Read my lips: Ho - pe - loos.

Wie dat – tegen beter weten in – toch doet (en oh, wat zijn het er veel)… tja, woorden schieten tekort. Ho - pe - loos.

Inderdaad, onze systemen moeten veel meer, ja zelfs volledig context-aware worden! Maar ja, hoe doe je dat? Daarvoor moet eerst ons hele idee ‘informatie’ op de schop! Misschien helpt mijn column “Rethinking information” een beetje op weg. Wie begrijpt… ziet ruimte voor een nieuwe ordening van informatie. Een ordening tot heel gevarieerde en context gestuurde betekenisgeving aan informatie. Een ordening tot robuuste informatie-infrastructuur. Dat trekt het (strandende) schip weer vlot.

 

13. Without ambiguity… there wouldn’t be precision. Agree? It’s ambiguity that enables us to distinguish precision. Please, do ponder that for a while.

 

14. In zijn bijdrage “Elektronisch forum” (Digitaal Bestuur, 8 januari 2009) rept Henk Wesseling kort over het eventueel forceren van een ‘e-crisis’ (om het hele idee daarna ook direct weer te verwerpen). Maar eigenlijk is dat toch wel een heel aardig idee: gewoon een e-crisis forceren. En het recept ervoor is volgens mij niet eens zo heel ingewikkeld. Zelf denk ik dat een lawine aan extra dossiers een goed recept is. Dossiers zijn hot en we zijn alvast goed op weg! Nog flink wat EPD-achtige dossiers erbij terwijl we de focus ferm gericht houden op (vermeend) bestuurlijke tekortkomingen en daar is de 9/11 in de vorm van een e-crisis.

Een andere opzet is natuurlijk de ‘gemeenschappelijke vijand’ waartegen we gezamenlijk ten strijde kunnen trekken. Of het ‘gevierde idool’ waarop ieders oog is gericht. Maar ja, dat is al snel een eenoog die koning is in het spreekwoordelijke (?) land der blinden. Dan toch die gemeenschappelijke vijand maar.
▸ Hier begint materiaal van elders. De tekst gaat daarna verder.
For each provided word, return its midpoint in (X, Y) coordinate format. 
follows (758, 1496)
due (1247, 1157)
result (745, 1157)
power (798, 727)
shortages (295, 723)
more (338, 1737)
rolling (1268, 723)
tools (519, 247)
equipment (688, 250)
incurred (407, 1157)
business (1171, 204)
Wie – of wat; dat kan natuurlijk ook – kiezen we? Stel nu eens dat het helemaal niet ligt aan een gebrek aan bestuurskracht? Wallage/Postma zijn gewoon – zeg maar – ‘vergeten’ buiten hun eigen vertrouwde bestuurswereld te kijken. Als bestuurders kregen ze een hamer in handen en toen zagen ze overal alleen nog maar bestuurstafels. Stel nu eens – strikt als gedachte-experiment natuurlijk – dat het probleem veel breder/ruimer/anders ligt…. Wat dan?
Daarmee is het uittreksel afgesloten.